=== Input data ===

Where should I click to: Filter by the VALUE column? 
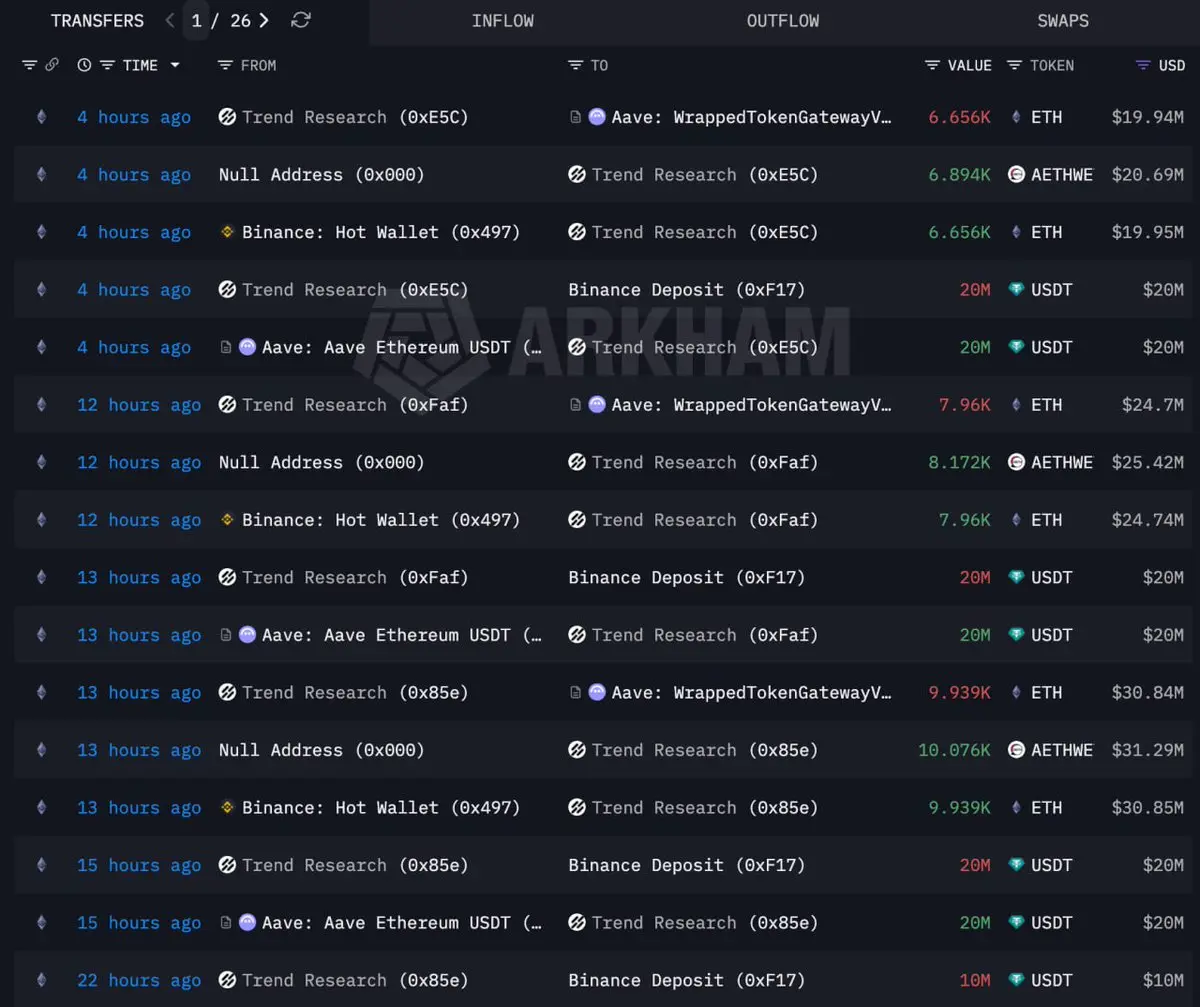(932, 65)
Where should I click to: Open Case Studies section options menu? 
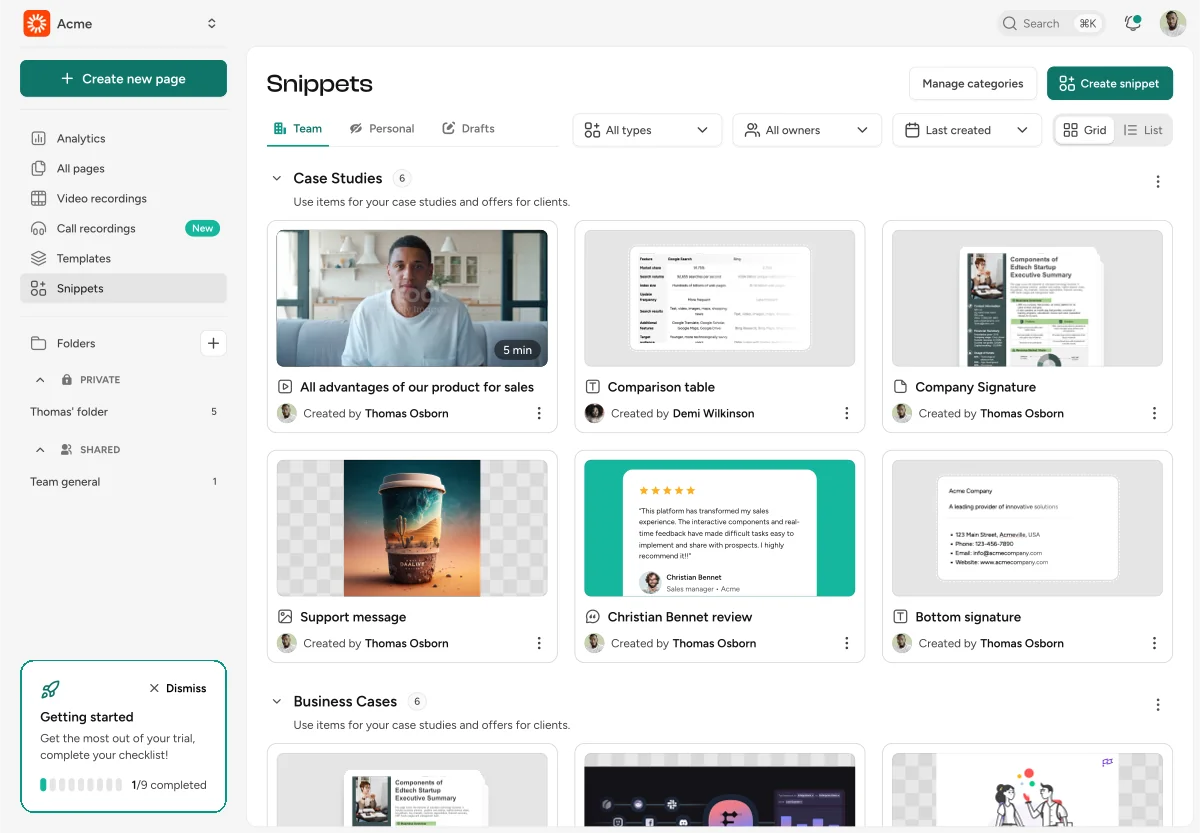click(x=1158, y=182)
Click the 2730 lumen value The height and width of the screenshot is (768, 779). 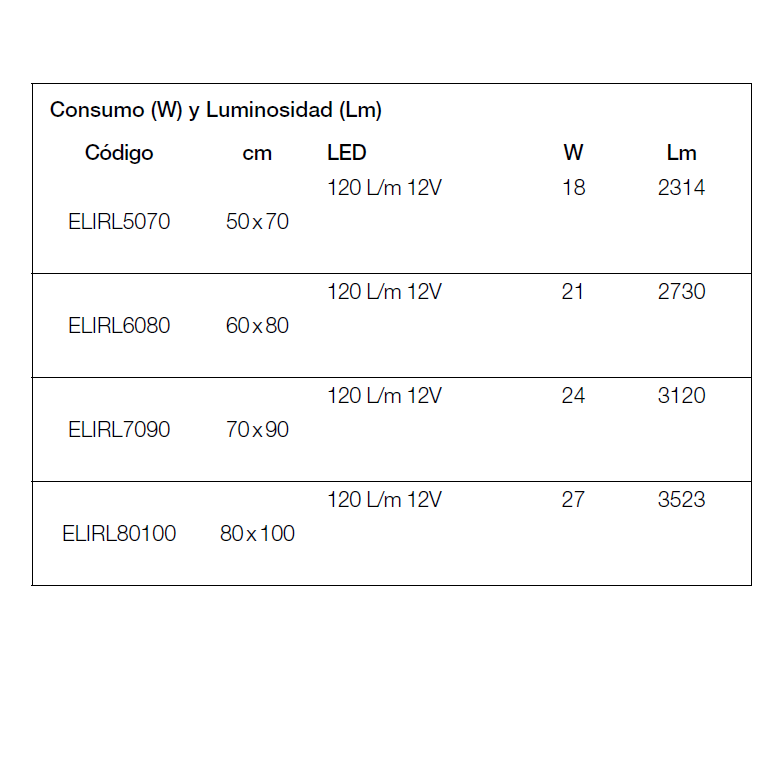(681, 292)
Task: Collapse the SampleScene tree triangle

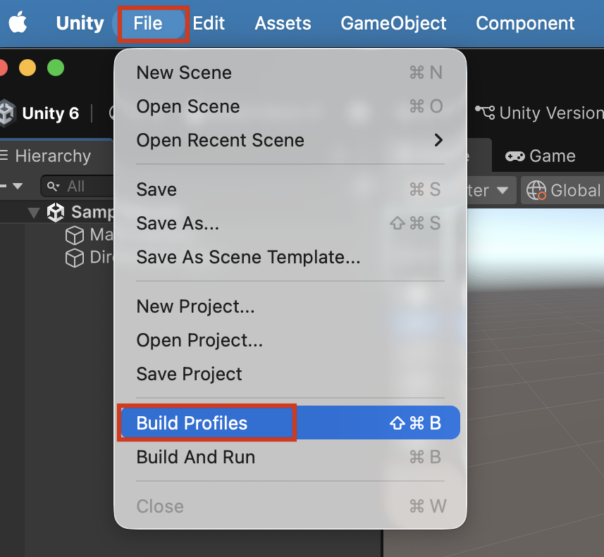Action: coord(34,212)
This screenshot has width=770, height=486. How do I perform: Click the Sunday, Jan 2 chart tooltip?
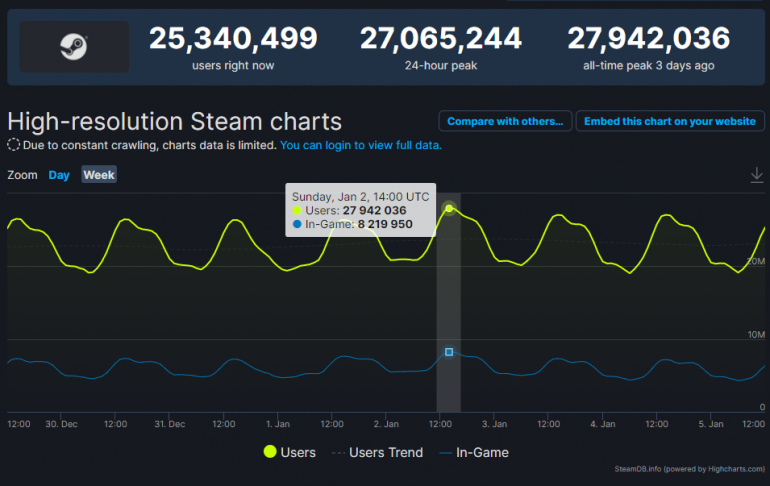[360, 210]
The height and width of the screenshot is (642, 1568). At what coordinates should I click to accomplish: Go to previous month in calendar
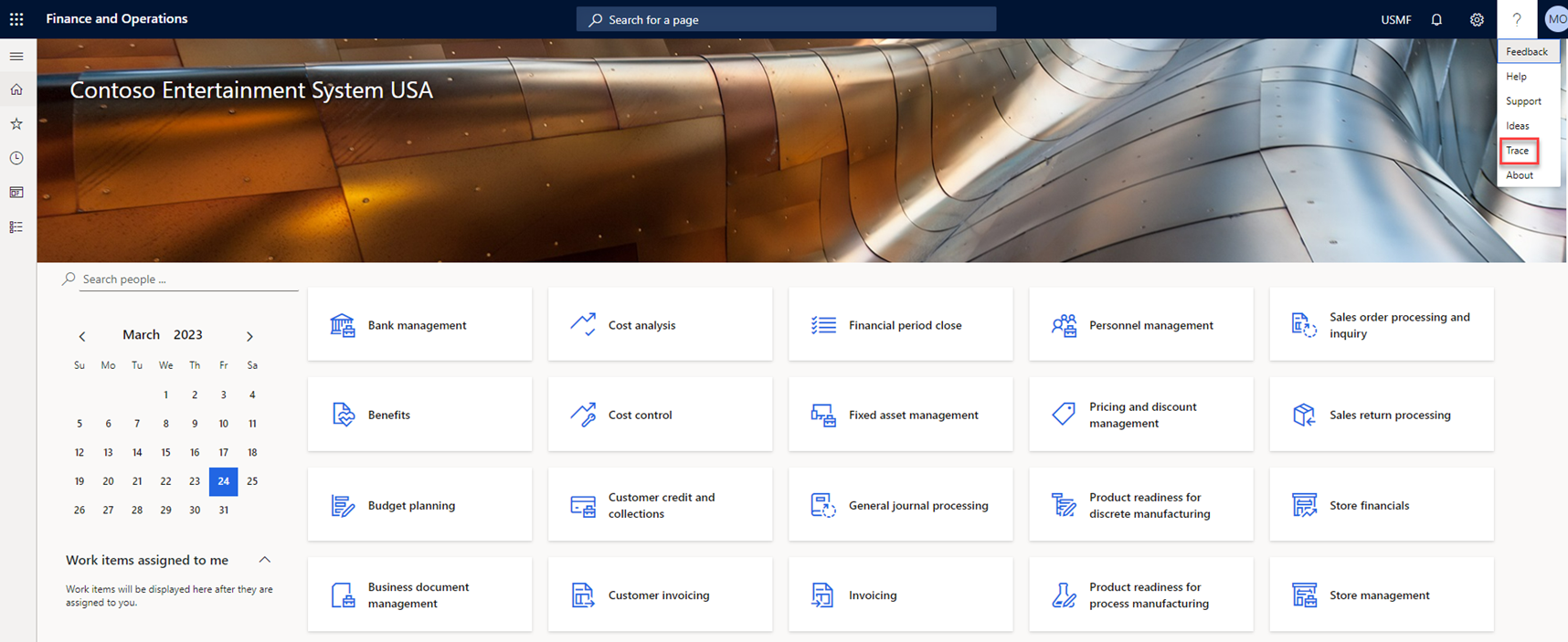pos(82,336)
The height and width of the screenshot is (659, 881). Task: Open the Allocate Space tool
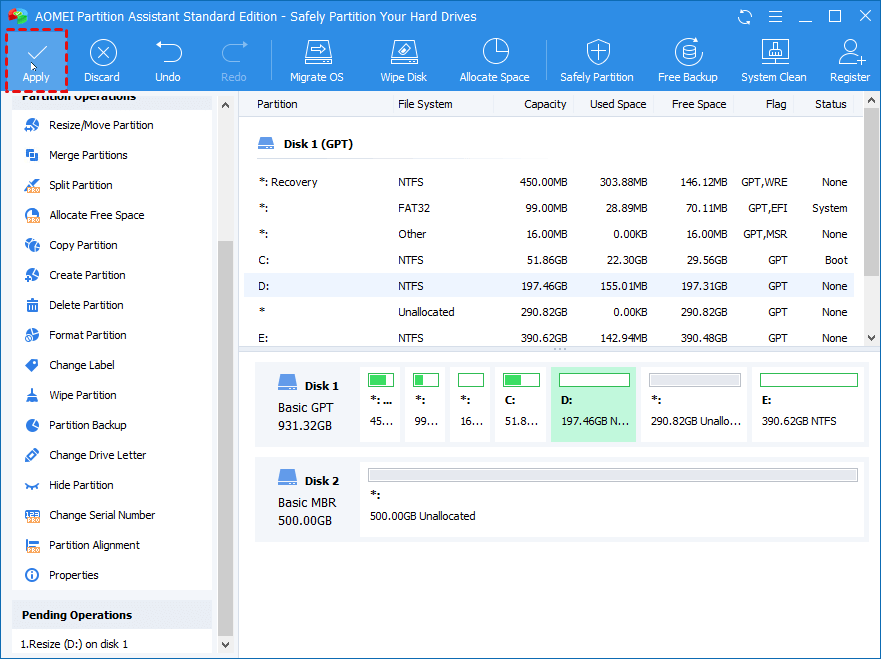click(494, 60)
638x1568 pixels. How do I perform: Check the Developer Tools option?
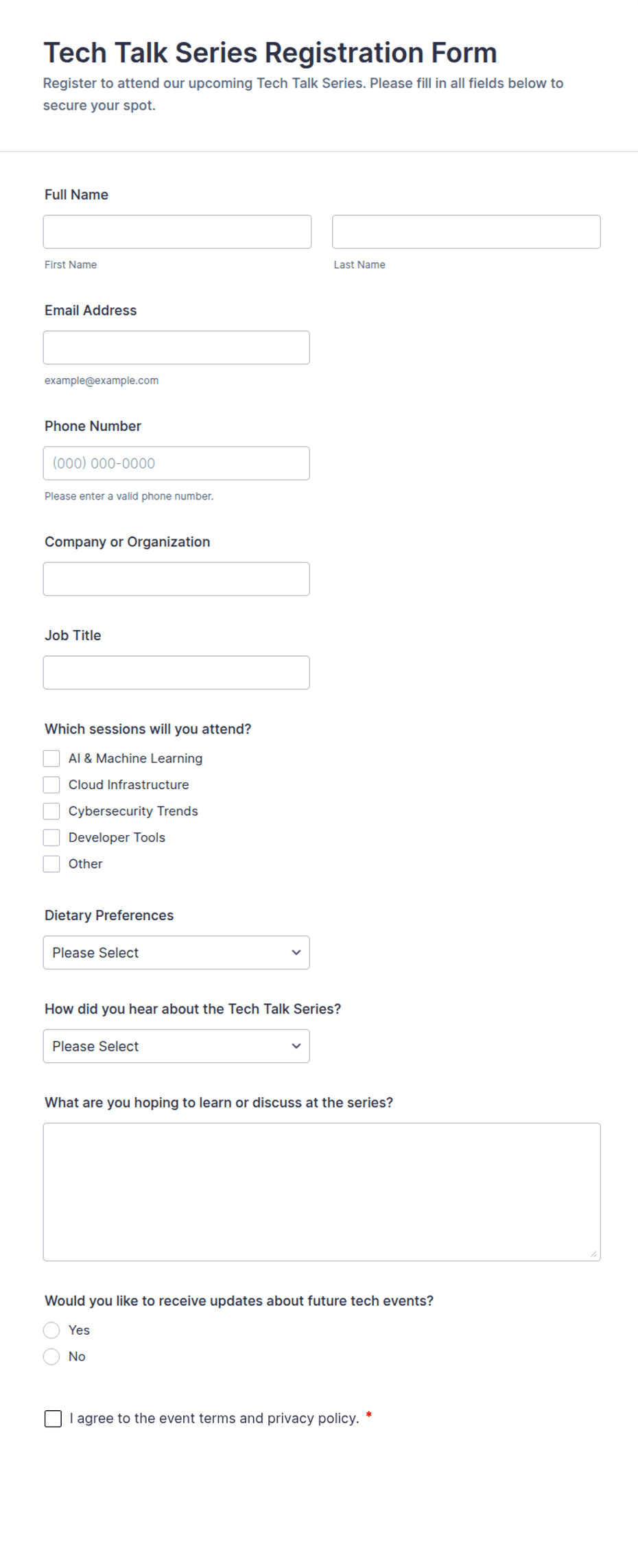click(x=51, y=838)
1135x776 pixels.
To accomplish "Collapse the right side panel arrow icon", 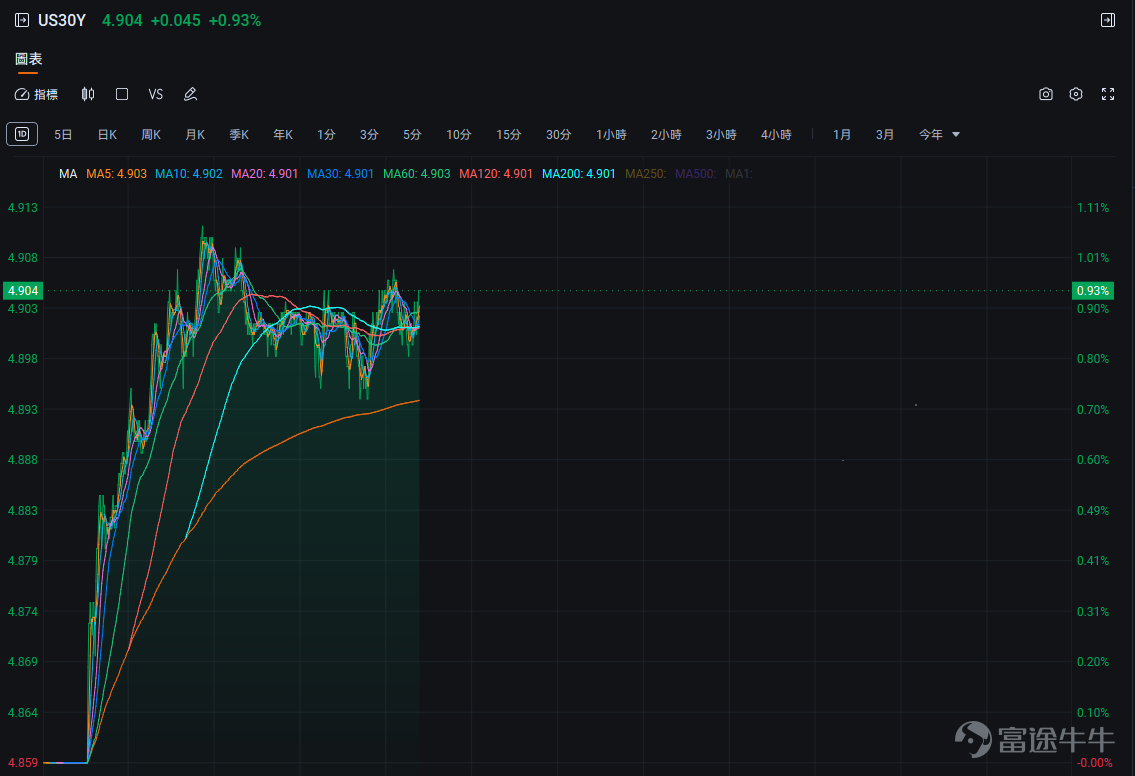I will [1107, 20].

===

Quote the data above exactly from the line with "The height and width of the screenshot is (642, 1568)." to the line with "1135x776 pixels.", both ends counted, and nothing else. Pictures don't go in.

The height and width of the screenshot is (642, 1568). At what coordinates should I click to accomplish: Go to previous month in calendar
pos(82,336)
The height and width of the screenshot is (659, 881). Task: Open the Allocate Space tool
click(494, 60)
638x1568 pixels. How do I perform: Check the Developer Tools option?
click(x=51, y=838)
1135x776 pixels.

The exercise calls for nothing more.